Table 2: Fill in entries marked “?”

For each position, state whether it is a winning or a losing position. For winning positions, give the winning move in the form Xm where “X” is one of “L” (for “left game”) or “R” (for right game), and m is the number of matches to be removed. You

may assume that the pattern you observe in your solution to (iii) is repeated for all larger numbers of matches.

2 Logic Puzzles

In a court case, there are two juvenile defendants, referred to as X and Y. It is known that exactly one of the defendants is guilty. The defendants know which of them is guilty, but the truth of their statements cannot be relied upon. The defendants make the following statements:

X: I am innocent. Y: Exactly one of us is telling the truth.

When answering the following questions, use the abbreviations GX and GY for X is guilty and Y is guilty, respectively, and SX and SY for X’s statement and Y’s statement (is true), respectively.

(i) (1 mark) Express formally the fact that exactly one of the defendants is guilty. Do not use disjunction or conjunction in your answer.

(ii) (2 marks) Express formally what fact you can infer from each of the defendants statements.

(iii) (2 marks) Using your answers to (i) and (ii), determine as much information as you can about the four quantities GX , GY , SX and SY. Make clear any cases in which you cannot determine the value.

3 Induction

In order to answer this question, you should first read section 3.5 of the lecture notes. The question below is about getting 2×n people across a bridge, section 3.5 deals with the problem when n is 2. A group of 2×n people wishes to cross a bridge. It is dark, and it is necessary to use a torch when crossing the bridge, but they only have one torch between them. The bridge is narrow and only two people can be on it at any one time. Each person takes a different amount of time to cross the bridge; when two cross together they must proceed at the speed of the slowest. The people are all numbered from 1 to 2×n, and person i takes ti minutes to cross. The torch must be ferried back and forth across the bridge, so that it is always carried when the bridge is crossed. You may assume that the people are ordered according to the time they take to cross, with person 1 being the fastest and person 2×n being the slowest. You may also assume that n is at least 1 (so there are at least two people).

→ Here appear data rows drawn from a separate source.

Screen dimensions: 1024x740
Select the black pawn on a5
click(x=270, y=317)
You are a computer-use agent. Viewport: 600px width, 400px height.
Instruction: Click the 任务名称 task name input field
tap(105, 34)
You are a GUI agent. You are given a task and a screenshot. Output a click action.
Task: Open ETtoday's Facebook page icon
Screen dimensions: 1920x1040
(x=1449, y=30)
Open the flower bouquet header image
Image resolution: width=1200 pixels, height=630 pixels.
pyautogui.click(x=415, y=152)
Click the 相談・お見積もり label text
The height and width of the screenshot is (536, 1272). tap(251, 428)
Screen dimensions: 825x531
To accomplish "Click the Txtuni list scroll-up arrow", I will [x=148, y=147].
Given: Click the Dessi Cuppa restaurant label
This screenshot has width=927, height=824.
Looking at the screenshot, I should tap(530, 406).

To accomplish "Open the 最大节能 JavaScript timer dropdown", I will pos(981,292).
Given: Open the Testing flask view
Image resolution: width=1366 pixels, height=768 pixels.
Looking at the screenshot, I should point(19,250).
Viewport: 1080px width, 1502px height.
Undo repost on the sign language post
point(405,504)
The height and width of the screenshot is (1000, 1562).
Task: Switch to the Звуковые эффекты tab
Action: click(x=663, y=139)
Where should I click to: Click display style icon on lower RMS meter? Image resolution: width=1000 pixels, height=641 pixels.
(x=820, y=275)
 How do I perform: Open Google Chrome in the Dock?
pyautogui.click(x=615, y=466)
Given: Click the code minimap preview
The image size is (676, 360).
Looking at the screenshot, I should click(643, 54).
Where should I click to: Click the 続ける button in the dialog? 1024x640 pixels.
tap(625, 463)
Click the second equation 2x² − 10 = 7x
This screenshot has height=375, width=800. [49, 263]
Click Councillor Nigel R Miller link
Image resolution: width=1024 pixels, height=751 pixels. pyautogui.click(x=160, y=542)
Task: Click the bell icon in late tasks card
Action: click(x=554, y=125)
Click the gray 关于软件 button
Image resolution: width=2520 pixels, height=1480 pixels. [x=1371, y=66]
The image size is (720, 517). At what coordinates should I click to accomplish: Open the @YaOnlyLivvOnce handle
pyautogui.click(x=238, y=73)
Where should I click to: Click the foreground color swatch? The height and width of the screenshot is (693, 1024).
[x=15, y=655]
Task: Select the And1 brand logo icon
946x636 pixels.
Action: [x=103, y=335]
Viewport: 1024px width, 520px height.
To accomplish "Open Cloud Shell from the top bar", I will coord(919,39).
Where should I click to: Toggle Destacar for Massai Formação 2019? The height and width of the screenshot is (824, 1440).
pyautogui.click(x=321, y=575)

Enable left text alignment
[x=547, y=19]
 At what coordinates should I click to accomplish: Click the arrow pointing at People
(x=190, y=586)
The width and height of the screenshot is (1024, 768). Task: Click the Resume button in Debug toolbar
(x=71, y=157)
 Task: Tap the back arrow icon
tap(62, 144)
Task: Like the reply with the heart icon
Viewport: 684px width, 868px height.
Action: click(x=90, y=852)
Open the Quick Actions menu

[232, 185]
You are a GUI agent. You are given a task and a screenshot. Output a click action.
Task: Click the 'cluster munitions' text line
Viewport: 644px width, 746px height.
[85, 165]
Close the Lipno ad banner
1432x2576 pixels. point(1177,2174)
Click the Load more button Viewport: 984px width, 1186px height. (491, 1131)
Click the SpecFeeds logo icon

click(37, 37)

(i) (5 marks) Describe an algorithm, based on induction on n, to get a group of 2×n people across the bridge. What is the base case and what is the induction hypothesis? Hint: The base case is trivial. Use section 3.5 of the lecture notes for the induction step. Note that you are not required to prove that the algorithm results in the optimal crossing time for arbitrary n but when specialised to the case n = 2 it should indeed be optimal.

(ii) (5 marks) Use the algorithm described in (i) to solve the problem with four people, who individually cross in 1, 5, 7, and 8 minutes. Use the notation pt for the person who takes time t to cross. So, p 1 is the one who takes 1 minute to cross, p 5 is the person who takes 5 minutes to cross, etc. Full marks can only be obtained by giving an algorithm that minimises the total time taken.

(iii) (5 marks) What is total time taken if in addition to the four people in (ii), four more people who individually cross in 10, 20, 30 and 40 minutes join the original group. Your answer should be based on the use of induction and results obtained earlier in (ii).

4 What to Submit and When

Your solutions should be submitted to the School Office by 3.00pm on Friday, 3rd De- cember. Feedback on this coursework will be made available in the lecture on Wednesday, 8th December.